Perfect In Its Imperfections
Jun 28, 2017 / Photography / Influences / how to be creative
I just finished reading Pride & Prejudice by Jane Austen. I loved it.
One thing that I had to get used to though, as I was reading the book, was the language. It was so dense and convoluted.
The language reminded me of one of my photographic influences, Julia Margaret Cameron, who lived at around the time Pride & Prejudice was set.
In 1863, when Julia Margaret Cameron was 48 years old, her daughter gave her a camera as a gift. She became an enthusiastic amateur after that. She converted a chicken house into a studio and and a coal-house into a darkroom. She had her family, house-maids, and artist friends and neighbors sit for portraits.
She was really an amateur or hobbyist, but she didn’t care about that.
My aspirations are to ennoble Photography to secure for it the character and uses of High Art by combining the real & Ideal and sacrificing nothing of Truth by all possible devotion to Poetry and beauty.
Julia Margaret Cameron
She went her own way with photography. Instead of having portraits in-focus and sharp, she made them out-of-focus and soft.
My first successes in out-of-focus pictures were a fluke.

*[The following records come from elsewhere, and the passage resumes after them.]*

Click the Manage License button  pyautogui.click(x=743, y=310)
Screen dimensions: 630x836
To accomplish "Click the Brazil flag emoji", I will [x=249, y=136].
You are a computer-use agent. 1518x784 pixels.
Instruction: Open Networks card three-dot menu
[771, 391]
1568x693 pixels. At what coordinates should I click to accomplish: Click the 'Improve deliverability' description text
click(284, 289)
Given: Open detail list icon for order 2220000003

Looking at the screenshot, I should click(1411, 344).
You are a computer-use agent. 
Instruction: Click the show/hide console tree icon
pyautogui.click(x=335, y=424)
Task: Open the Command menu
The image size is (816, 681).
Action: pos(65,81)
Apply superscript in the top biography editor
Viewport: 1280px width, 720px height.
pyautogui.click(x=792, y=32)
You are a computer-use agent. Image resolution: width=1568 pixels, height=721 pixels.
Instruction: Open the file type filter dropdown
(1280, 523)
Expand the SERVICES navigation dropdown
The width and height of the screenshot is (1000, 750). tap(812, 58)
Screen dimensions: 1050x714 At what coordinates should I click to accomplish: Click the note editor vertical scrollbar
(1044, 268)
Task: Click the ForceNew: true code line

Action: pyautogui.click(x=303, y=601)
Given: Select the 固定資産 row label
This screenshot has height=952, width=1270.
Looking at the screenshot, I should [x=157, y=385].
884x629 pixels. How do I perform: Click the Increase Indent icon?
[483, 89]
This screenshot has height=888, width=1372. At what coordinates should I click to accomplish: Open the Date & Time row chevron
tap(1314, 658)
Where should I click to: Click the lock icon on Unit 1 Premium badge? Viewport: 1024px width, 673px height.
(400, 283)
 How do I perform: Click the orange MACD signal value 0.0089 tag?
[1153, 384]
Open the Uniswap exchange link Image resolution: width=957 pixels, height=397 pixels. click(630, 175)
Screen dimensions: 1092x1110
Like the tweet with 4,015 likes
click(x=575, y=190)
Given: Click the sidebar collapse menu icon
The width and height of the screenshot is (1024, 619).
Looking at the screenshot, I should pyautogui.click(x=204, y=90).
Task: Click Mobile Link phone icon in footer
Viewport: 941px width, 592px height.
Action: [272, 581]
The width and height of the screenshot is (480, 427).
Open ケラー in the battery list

That is to say, that when focusing and coming to something which, to my eye, was very beautiful, I stopped there instead of screwing on the lens to the more definite focus which all other photographers insist upon.
Julia Margaret Cameron
She is credited for pushing the photography medium as an art-form, equivalent to painting. Photography was not just a mechanical output. It was art.
You know what this tells us?
It’s never too late to start. If you’ve ever hesitated to start something because you’re too old, well there’s your answer.
Another thing that this tells me is that there is perfection in imperfection. A conventional image that is in focus, with accurate color, is boring. Give me something out of the ordinary, something different. An imperfect image is perfect.